How to Choose the Best Credit Card for You

You might have to do some homework before choosing a card that is right for you. Finding the right credit card can help you can get the most out of it.

Research Credit Card Reviews before You Commit

Your best tool for finding the best credit card is the research. There is a number of credit card review and consumer advocate websites that can help you narrow down your choices. In addition, you can find plenty of reviews about credit cards and companies on social media networks, forums, and blogs.

Know Your Credit Score

Your credit score determines what kind of credit card you can apply for and what terms are involved. Consumers with poor credit scores will generally pay higher interest rates. If you have a low credit score, it may be worth waiting until you can improve your score before applying for a credit card.

Annual Percentage Rate

Before signing up for any credit card, you should know the annual percentage rate, which is how much the creditor is charging you to borrow money. Creditors use your credit score, income, payment history and economic indicators to set this rate. It is important to understand how these fees work so that not to be surprised when your monthly bill arrives.
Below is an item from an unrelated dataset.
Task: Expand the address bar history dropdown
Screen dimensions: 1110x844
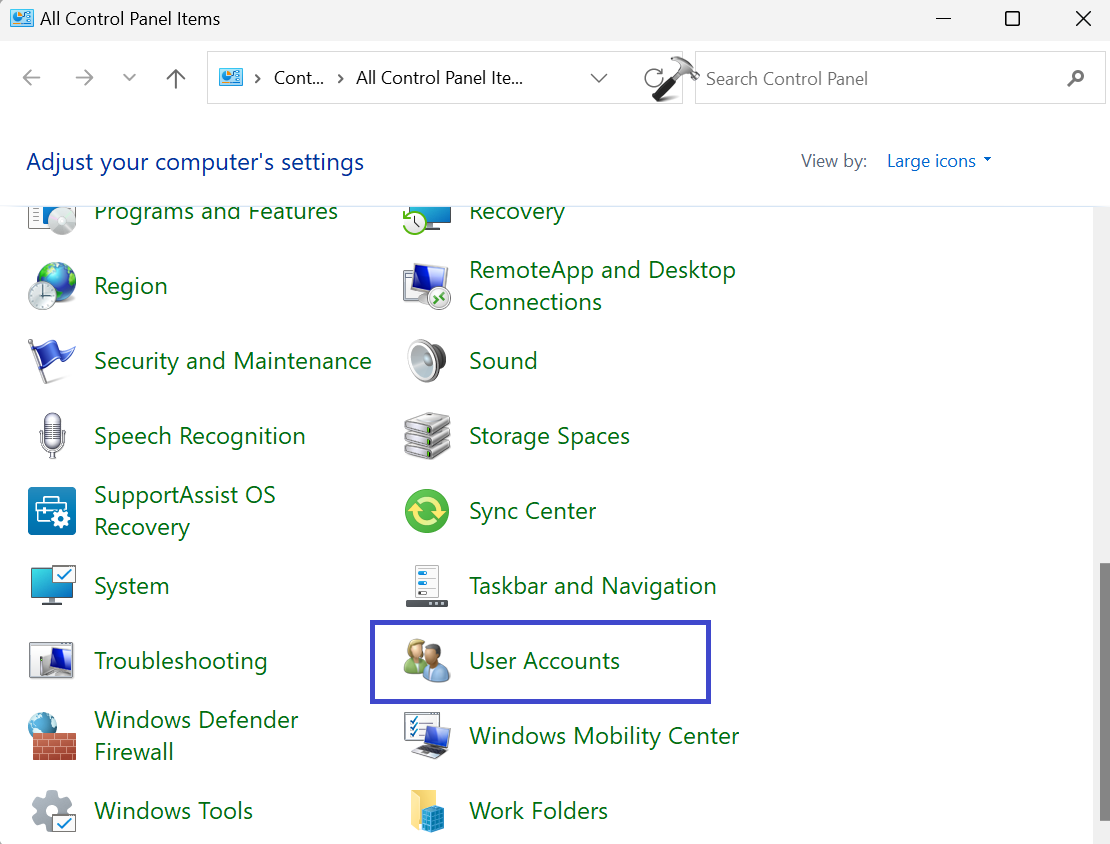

Will You Benefit From Any Rewards Offered?

Credit card companies use rewards to lure customers to apply for their cards, but in some cases, purchases must be related to the type of rewards being offered. Read the fine print to know if there are any stipulations regarding any type of rewards being offered. You may find that your spending won't generate much in terms of rewards.

Are You Willing to Pay an Annual Fee?

Credit card companies that charge an annual fee usually have features that make the fee worthwhile. Sometimes these features come in form of rewards, such as cash-back incentives, which could turn out to be greater than the cost of the yearly fee. Other cards with fees might offer membership benefits that could include discounts on purchases, hotel upgrades, or other perks.

If you find that you cannot earn a card's annual fee back in the certain type of reward, it may be best to go with a card charging lower fee or no fee at all.

Consider How You Spend Money

You shouldn't be tempted by sign-up offers from credit card companies if you won’t benefit from any of the card's perks. Likewise, don't let a good rewards plan to lure you into signing a contract. For example, if you don't travel very often, a travel rewards card would not benefit you no matter how good the rewards plan might be.

Consider How Many Credit Cards You Already Own

If you’re able to manage the credit card(s) you already own, you might benefit from another credit card by utilizing any rewards and perks it offers. Another advantage of owning more than one credit card could be to boost your credit score. Some people also find that having more than one card offers a sense of security should one card become lost or stolen.

Know Your Limits

If you’re not able to pay your current credit card balance, or if you struggle to pay bills every month, another credit card could lead to more debt in your future. Using credit cards can be tempting but remember you will have to pay back the money you borrowed sooner or later -- plus interest.

If you’ve decided that you want to apply for a credit card, one way to know if a card is the best for you is to read the contract, especially the fine print. Read credit card reviews and do your homework. Just like any other business, credit card companies are there to make money. Always be certain that you understand and can comply with the company’s terms of the agreement before choosing a credit card.